* Exercise aim *
Can you return the records below exactly as they stand, but only from the first line through the one with "Maja Chwalińska gdzie oglądać? (48, 2099)"?

* Exercise data *
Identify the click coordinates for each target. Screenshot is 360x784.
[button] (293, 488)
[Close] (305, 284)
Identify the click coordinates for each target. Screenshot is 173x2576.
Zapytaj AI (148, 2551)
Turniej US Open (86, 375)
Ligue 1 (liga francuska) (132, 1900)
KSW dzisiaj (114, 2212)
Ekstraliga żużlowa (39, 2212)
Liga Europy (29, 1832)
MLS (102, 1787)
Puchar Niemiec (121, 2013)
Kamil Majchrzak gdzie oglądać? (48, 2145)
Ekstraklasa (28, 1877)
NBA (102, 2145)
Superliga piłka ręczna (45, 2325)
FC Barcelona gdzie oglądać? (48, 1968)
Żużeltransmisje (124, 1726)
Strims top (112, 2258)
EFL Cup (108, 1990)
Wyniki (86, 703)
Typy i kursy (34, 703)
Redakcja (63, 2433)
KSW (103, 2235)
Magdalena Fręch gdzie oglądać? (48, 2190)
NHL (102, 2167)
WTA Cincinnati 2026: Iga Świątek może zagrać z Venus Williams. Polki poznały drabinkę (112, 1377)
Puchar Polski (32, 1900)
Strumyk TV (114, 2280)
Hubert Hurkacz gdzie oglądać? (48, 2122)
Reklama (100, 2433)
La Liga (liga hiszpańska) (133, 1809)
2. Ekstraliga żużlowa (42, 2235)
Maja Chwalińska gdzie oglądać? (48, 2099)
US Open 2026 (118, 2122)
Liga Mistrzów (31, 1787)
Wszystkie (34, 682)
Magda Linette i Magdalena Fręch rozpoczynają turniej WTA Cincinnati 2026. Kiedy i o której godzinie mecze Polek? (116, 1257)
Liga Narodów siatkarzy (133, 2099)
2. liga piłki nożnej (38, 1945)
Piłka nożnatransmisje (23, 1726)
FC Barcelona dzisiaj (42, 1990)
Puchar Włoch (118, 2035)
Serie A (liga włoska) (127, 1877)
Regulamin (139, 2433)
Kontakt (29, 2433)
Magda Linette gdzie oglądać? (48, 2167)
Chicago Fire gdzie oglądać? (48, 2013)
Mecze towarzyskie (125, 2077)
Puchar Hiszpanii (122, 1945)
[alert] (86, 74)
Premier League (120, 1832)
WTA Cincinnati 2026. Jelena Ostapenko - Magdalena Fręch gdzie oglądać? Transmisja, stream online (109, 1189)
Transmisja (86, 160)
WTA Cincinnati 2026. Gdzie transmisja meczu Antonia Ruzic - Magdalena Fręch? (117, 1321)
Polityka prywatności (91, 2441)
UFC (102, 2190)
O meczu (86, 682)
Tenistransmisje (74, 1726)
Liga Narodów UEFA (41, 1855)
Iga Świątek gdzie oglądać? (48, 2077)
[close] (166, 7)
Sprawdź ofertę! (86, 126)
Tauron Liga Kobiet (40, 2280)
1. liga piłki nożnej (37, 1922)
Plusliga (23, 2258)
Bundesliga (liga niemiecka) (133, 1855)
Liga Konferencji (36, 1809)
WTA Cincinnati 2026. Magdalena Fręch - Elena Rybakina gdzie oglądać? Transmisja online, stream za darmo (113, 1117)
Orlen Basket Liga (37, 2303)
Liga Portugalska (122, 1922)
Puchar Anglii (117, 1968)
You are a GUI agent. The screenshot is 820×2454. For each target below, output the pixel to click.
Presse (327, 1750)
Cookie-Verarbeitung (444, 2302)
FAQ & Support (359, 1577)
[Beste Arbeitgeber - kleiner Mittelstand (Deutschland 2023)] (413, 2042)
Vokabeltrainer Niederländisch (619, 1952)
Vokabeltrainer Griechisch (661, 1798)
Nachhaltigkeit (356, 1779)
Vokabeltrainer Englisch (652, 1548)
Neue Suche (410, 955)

* Response to the task *
Identify the click coordinates for each target. Screenshot is 360x784.
[button] (293, 488)
[Close] (305, 284)
Identify the click coordinates for each target. Screenshot is 173x2576.
Zapytaj AI (148, 2551)
Turniej US Open (86, 375)
Ligue 1 (liga francuska) (132, 1900)
KSW dzisiaj (114, 2212)
Ekstraliga żużlowa (39, 2212)
Liga Europy (29, 1832)
MLS (102, 1787)
Puchar Niemiec (121, 2013)
Kamil Majchrzak gdzie oglądać? (48, 2145)
Ekstraklasa (28, 1877)
NBA (102, 2145)
Superliga piłka ręczna (45, 2325)
FC Barcelona gdzie oglądać? (48, 1968)
Żużeltransmisje (124, 1726)
Strims top (112, 2258)
EFL Cup (108, 1990)
Wyniki (86, 703)
Typy i kursy (34, 703)
Redakcja (63, 2433)
KSW (103, 2235)
Magdalena Fręch gdzie oglądać? (48, 2190)
NHL (102, 2167)
WTA Cincinnati 2026: Iga Świątek może zagrać z Venus Williams. Polki poznały drabinkę (112, 1377)
Puchar Polski (32, 1900)
Strumyk TV (114, 2280)
Hubert Hurkacz gdzie oglądać? (48, 2122)
Reklama (100, 2433)
La Liga (liga hiszpańska) (133, 1809)
2. Ekstraliga żużlowa (42, 2235)
Maja Chwalińska gdzie oglądać? (48, 2099)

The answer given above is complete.